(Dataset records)
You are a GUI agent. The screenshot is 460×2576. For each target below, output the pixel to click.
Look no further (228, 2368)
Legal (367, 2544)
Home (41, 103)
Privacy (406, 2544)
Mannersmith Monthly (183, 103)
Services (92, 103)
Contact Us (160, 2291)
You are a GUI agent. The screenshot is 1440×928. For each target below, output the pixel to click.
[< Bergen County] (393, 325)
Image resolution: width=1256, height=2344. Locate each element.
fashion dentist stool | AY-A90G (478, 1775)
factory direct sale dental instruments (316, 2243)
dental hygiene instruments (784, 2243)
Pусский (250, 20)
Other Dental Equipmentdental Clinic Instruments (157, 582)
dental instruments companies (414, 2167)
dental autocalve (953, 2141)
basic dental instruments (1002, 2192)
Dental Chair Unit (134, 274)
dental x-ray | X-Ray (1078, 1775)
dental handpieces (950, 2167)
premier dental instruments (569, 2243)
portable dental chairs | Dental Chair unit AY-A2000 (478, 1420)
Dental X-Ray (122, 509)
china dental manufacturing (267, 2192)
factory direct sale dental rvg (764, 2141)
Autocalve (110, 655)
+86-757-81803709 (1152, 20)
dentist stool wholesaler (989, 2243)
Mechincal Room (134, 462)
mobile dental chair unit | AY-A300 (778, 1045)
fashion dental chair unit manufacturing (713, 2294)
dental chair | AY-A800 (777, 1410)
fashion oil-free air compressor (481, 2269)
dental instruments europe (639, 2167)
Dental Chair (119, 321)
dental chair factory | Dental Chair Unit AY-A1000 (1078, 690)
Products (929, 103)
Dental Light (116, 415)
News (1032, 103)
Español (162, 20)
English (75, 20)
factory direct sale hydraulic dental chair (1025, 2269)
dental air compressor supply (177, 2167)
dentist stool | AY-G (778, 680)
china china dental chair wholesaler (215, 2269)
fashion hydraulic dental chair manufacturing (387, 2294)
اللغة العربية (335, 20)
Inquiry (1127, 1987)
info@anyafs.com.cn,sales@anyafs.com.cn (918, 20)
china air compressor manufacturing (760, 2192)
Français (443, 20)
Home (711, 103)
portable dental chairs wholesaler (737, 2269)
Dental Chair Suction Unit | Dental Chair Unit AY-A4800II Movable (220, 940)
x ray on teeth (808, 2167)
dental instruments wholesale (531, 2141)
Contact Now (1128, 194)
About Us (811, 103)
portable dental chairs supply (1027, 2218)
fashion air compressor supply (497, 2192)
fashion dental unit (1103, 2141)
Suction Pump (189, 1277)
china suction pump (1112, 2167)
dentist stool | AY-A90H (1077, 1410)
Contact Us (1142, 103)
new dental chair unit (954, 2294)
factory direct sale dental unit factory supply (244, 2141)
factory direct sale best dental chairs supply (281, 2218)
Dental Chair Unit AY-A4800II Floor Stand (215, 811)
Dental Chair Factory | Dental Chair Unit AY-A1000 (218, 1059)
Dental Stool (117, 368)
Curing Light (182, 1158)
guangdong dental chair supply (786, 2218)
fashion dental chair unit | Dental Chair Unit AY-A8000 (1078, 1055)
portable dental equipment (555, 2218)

▶ OBJECTIVE: Can you put the lines into a two-column CSV with the columns "element" and "point", one row per line, beginning at the line that has "News (1032, 103)" and stopping after the one that has "Contact Now (1128, 194)"? Put each field in quotation marks and turn any line breaks into spaces.

▶ RESPONSE TO THE EXERCISE:
element,point
"News","(1032, 103)"
"Español","(162, 20)"
"English","(75, 20)"
"factory direct sale hydraulic dental chair","(1025, 2269)"
"dental air compressor supply","(177, 2167)"
"dentist stool | AY-G","(778, 680)"
"china china dental chair wholesaler","(215, 2269)"
"fashion hydraulic dental chair manufacturing","(387, 2294)"
"اللغة العربية","(335, 20)"
"Inquiry","(1127, 1987)"
"info@anyafs.com.cn,sales@anyafs.com.cn","(918, 20)"
"china air compressor manufacturing","(760, 2192)"
"Français","(443, 20)"
"Home","(711, 103)"
"portable dental chairs wholesaler","(737, 2269)"
"Dental Chair Suction Unit | Dental Chair Unit AY-A4800II Movable","(220, 940)"
"x ray on teeth","(808, 2167)"
"dental instruments wholesale","(531, 2141)"
"Contact Now","(1128, 194)"